Nous ne sommes pas prêts pour affronter le changement actuel et à venir, nous ne mettons pas les moyens ni dans l’atténuation des émissions, ni dans l’adaptation. Certains aspects de la politique climatique du gouvernement Macron sont même totalement à contre courant, en témoignent les milliards de subventions balancés dans les énergies fossiles pour assurer le court terme, plutôt que de préparer le pays sur le long terme et le rendre plus résilient.
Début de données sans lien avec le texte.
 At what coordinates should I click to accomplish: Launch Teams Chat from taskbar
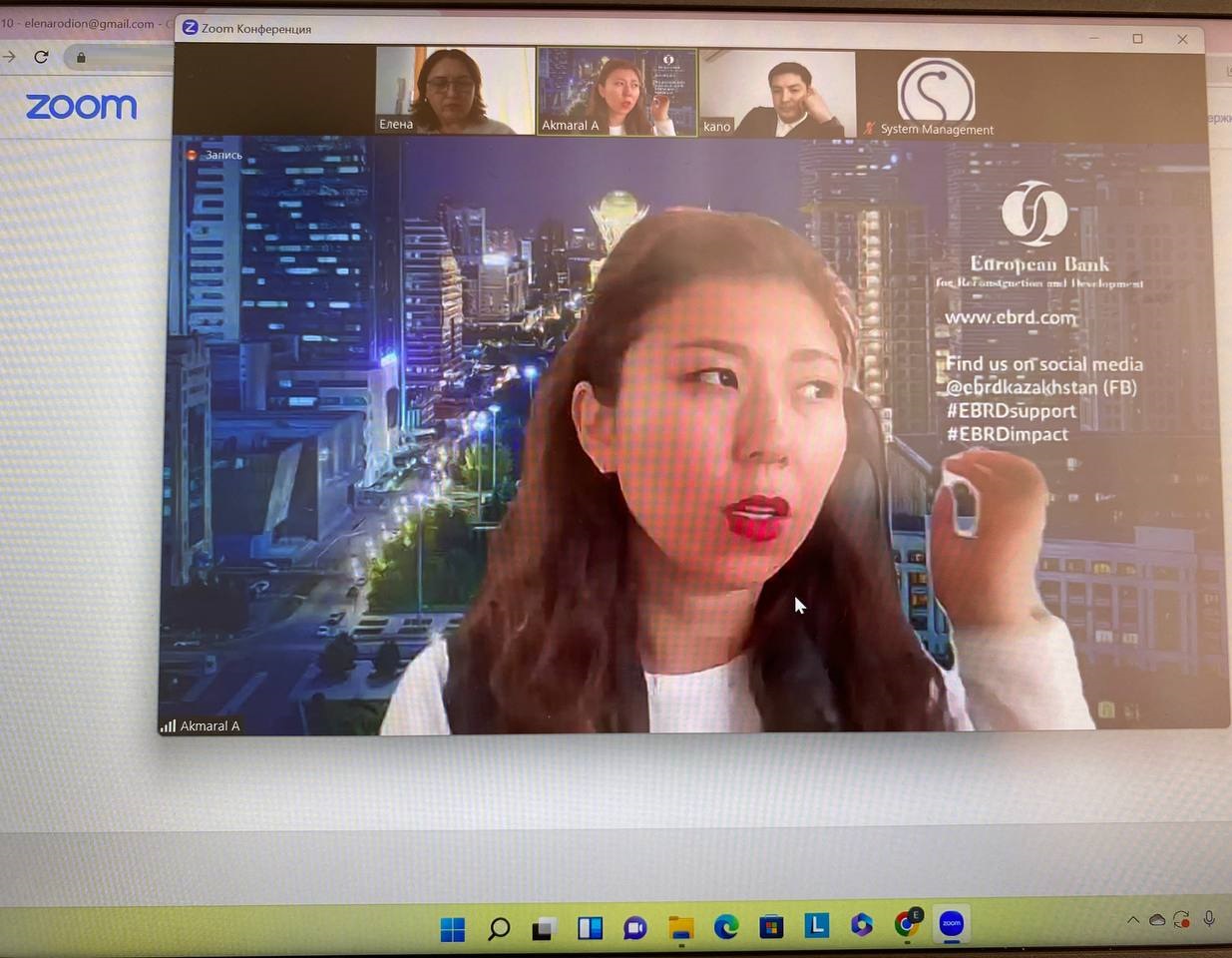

Ce rapport est une excellente synthèse. Certains aspects manquent, comme la non mention d’EACOP ou de la régulation concrète des marchés financiers, mais il permettra à quiconque le lira de réfuter le greenwashing du gouvernement. La baisse rapide des émissions est plus que jamais essentielle pour contenir l’intensification des risques climatiques graves. C’est aujourd’hui une question de survie pour des milliers de Français, et bien plus dans les années à venir.
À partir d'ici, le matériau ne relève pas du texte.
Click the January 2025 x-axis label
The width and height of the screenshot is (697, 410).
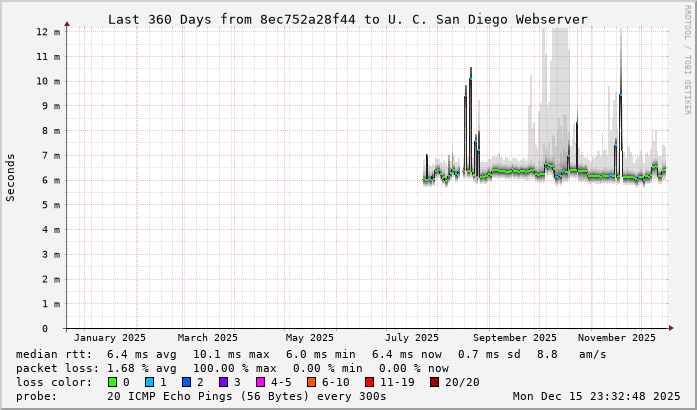[110, 338]
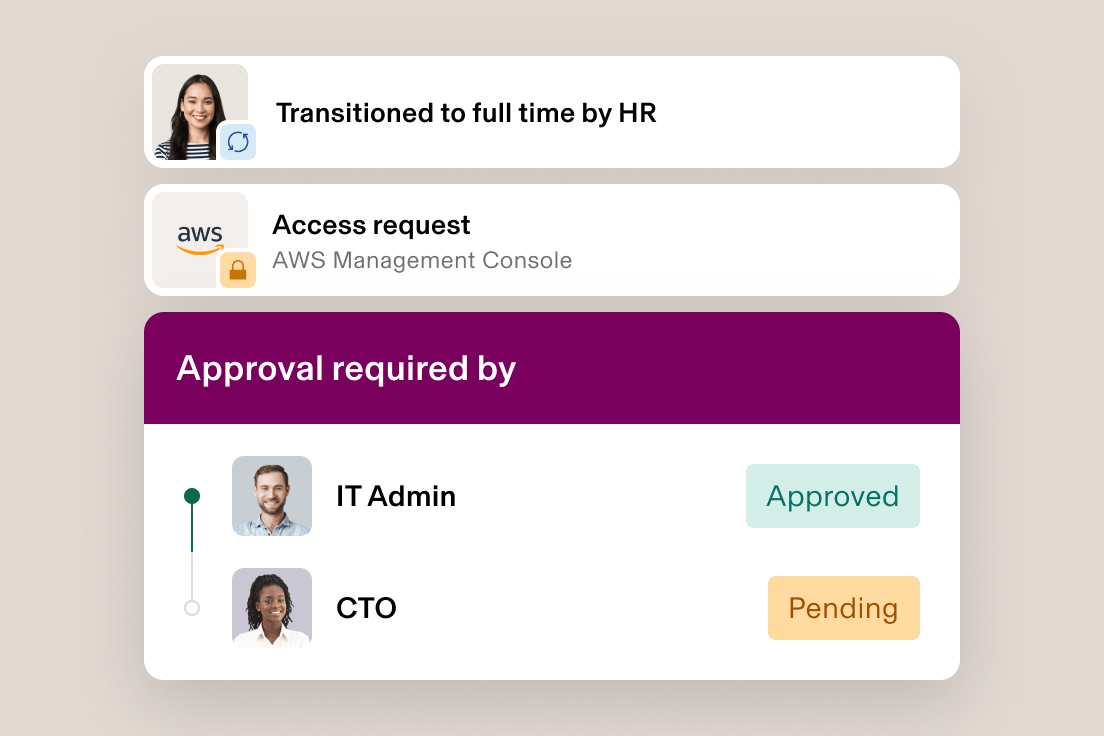Click the orange lock icon badge
1104x736 pixels.
[x=238, y=270]
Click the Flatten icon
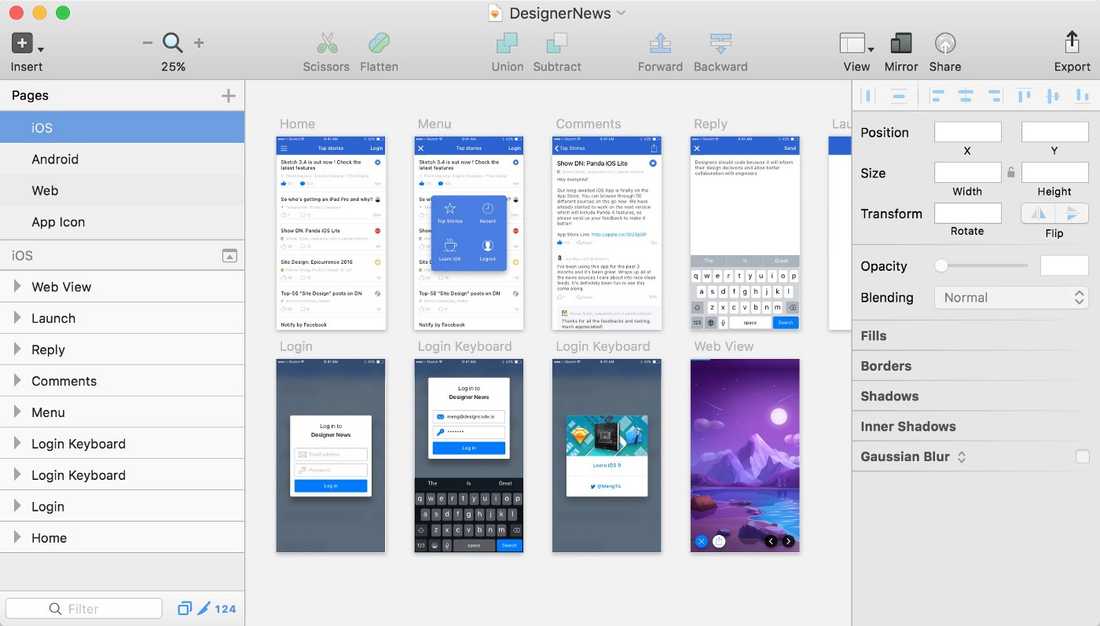This screenshot has height=626, width=1100. [x=379, y=44]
Mis à jour 02/10/2023 : le rapport grand public est désormais disponible
5 Responses
la figure 4.4b explique tres bien pourquoi rien de significatif sera fait : les gens serieusement impactés (qui vivront ce que le graphique met en rouge) sont nés apres 2010. Ils ont donc 13 ans au plus et ne votent pas. Aucun politicien va saborder sa carriere pour des gens qui ont un poids electoral de 0.
Pour le reste, il faut relativiser les 7000 morts (si ce chiffre est juste, car c est souvent difficile de determiner la cause de la mort : par ex vous etes cancereux et vous attrapez une grippe, c est quou la cuase ? la grippe ? le cancer ?)
De toute facon il y a 68 millions d habitants en France, donc 7000 morts c est pas grand chose et 3 fois moins que ceux qui meurent d un accident domestique (genre tomber dans l escalier)
Concernant le point 5 de l’article : y a t-il une étude d’impact des éclairages nocturnes sur les plantes ? Car avec une constante lumière jour et nuit, des plantes ne se “reposent” pas, la nuit, de leur croissance. Cela faisait des lustres qu’elles étaient “habituées” au cycle du soleil. La nuit, elles ne font que respirer : absorber de l’oxygène et rejettent du CO2. Alors que le jour elle respirent toujours et en plus absorbent du CO2 et rejette donc du O2, en plus grande quantité qu’elles en respirent. Les humains n’ont-iels pas années après années, altéré leur “santé” avec cet éclairage?
Y a t-il aussi des recherches sur la lumière de la pleine lune sur elles ? Comme il ne fait pas nuit plus noire si nous ne sommes pas à une certaine distance des villes, la lumière est-elle un effet comme une pleine lune sur les plantes ?
Bonjour,
Faire un article sur les violences actuelles serait une bonbe idée.
J’aimerais connaitre le bilan carbone d’une voiture brûlée, d’un bus brûlé, d’une mairie brûlée. Ce serait intéressant de comparer le bilan carbone d’une voiture brûlée et d’un voyage à New York. Et aussi savoir si c’est compatible avec l’accord de Paris.
Voilà, c’est une suggestion d’article. Passez un bon week-end.
Merci pour cet article mais serait-il possible d’éviter tout le bazar venant de Twitter ? Non seulement je ne peux pas agrandir le graphique ou consulter le fil de Philippe Ciais au paragraphe 5 (obligation de se loguer sur le site), mais en plus à chaque fois que je surligne une phrase dans le texte, j’ai droit à une icône du piaf qui vient s’ajouter par dessus ! C’est assez pénible.
Dans une interview sur Terrestres, Jean-Baptiste Fressoz dit que dès les années 1970, nos élites ont acté le réchauffement climatique et décidé que les efforts seraient uniquement portés sur l’adaptation. La transition énergétique n’ayant qu’une fonction idéologique dans les pays riches. Dont acte.